Y a esas horas de la noche pues la verdad es que ninguno de los dos estábamos muy dicharacheros, y pese a que ocasionalmente hablábamos de la bronca en el Encrucijada Veracruzana, más que nada caminábamos y respirábamos, como si con la madrugada el aire del DF se hubiera purificado, hasta que de pronto, con su voz más despreocupada, Arturito dijo que se había preocupado por mí en aquel tugurio de La Villa (ergo fue en La Villa), y entonces yo le pregunté por qué y él dijo que porque había visto, él también, angelito mío, la sombra que iba tras mi sombra, y yo muy suelta de cuerpo lo miré, me llevé una mano a la boca y le dije: era la sombra de la muerte. Entonces él se rió, porque no creía en la sombra de la muerte, pero su risa, aunque descreída, en modo alguno fue ofensiva. Su risa era como si dijera qué pasó, Auxilio, qué mala onda con la sombra esa. Y yo volví a llevarme la mano a la boca y me detuve y le dije: si no hubiera sido por Julián y por ti yo ahora estaría muerta. Y Arturito me escuchó y se puso a caminar. Y yo me puse a caminar a su lado. Así, sin darnos cuenta, deteniéndonos y hablando o caminando en silencio, llegamos hasta el portal del edificio en donde yo vivía. Y eso fue todo.

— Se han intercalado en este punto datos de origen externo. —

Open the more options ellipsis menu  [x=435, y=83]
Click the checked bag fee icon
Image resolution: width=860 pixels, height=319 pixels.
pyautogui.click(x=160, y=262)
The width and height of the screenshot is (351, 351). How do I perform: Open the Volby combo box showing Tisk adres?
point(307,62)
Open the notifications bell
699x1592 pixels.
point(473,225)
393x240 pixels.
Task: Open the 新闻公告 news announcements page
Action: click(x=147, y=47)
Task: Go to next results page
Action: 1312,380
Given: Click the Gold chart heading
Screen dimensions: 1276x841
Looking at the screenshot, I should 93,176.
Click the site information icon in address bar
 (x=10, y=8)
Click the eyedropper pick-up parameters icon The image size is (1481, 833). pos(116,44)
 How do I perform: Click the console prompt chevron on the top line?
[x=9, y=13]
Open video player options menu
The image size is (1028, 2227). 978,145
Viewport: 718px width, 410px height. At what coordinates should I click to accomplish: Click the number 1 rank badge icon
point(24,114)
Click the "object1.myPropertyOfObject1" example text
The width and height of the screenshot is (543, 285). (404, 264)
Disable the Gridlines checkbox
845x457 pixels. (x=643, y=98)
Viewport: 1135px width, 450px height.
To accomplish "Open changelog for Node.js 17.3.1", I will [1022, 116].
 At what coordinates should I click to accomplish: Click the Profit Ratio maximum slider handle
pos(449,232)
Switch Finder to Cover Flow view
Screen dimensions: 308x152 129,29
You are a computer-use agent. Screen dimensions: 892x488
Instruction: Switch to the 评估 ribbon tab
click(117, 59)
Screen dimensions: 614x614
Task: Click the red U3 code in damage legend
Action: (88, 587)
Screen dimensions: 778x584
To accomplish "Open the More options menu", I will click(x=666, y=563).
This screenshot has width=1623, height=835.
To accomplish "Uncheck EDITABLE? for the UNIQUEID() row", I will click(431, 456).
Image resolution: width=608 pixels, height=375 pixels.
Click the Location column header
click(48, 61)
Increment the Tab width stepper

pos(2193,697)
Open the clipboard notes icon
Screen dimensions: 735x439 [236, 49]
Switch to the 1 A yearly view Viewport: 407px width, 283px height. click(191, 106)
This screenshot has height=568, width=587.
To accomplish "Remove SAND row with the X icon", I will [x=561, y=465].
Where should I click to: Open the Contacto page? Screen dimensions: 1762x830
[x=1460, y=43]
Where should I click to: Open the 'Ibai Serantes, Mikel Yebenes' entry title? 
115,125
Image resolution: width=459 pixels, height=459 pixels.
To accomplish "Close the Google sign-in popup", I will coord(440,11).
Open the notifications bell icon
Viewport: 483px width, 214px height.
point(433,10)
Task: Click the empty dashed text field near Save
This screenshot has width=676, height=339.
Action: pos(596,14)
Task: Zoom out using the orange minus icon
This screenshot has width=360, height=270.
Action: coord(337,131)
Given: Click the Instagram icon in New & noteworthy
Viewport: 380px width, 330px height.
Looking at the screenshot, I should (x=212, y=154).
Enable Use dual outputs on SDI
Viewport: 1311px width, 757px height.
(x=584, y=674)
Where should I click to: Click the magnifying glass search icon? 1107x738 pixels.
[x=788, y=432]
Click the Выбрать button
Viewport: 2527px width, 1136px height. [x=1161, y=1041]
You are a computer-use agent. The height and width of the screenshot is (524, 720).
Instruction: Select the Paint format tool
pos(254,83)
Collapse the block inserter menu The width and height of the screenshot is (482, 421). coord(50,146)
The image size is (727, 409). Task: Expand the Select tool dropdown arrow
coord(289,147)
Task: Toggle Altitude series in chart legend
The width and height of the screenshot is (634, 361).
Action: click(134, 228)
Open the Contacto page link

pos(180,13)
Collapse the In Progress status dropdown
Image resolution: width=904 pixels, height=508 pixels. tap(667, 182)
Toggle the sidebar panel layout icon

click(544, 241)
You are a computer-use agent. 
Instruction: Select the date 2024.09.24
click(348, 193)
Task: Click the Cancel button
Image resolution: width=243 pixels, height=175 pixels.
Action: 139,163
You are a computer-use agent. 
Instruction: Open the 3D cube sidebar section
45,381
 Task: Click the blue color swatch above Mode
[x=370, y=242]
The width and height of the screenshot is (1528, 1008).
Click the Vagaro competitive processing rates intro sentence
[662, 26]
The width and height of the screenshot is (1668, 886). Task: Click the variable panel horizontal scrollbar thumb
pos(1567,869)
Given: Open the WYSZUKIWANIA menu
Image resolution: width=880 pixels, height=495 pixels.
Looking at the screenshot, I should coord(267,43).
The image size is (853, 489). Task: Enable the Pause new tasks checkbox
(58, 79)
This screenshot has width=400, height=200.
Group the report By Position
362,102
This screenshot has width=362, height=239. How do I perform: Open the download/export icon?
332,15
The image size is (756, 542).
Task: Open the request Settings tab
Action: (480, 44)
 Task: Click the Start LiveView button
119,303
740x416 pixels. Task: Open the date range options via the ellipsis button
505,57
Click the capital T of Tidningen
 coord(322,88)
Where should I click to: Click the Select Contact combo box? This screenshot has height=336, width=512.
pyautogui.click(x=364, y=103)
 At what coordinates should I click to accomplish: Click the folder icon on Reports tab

Después, en 1973, él decidió volver a su patria a hacer la revolución y yo fui la única, aparte de su familia, que lo fue a despedir a la estación de autobuses, pues Arturito Belano se marchó por tierra, un viaje largo, larguísimo, plagado de peligros, el viaje iniciático de todos los pobres muchachos latinoamericanos, recorrer este continente absurdo que entendemos mal o que de plano no entendemos. Y cuando Arturito se asomó a la ventanilla del autobús para hacernos adiós con la mano, no sólo su madre lloró, yo también lloré, inexplicablemente, se me llenaron los ojos de lágrimas, corno si ese muchacho también fuera hijo mío y temiera que aquélla fuera la última vez que lo iba a ver.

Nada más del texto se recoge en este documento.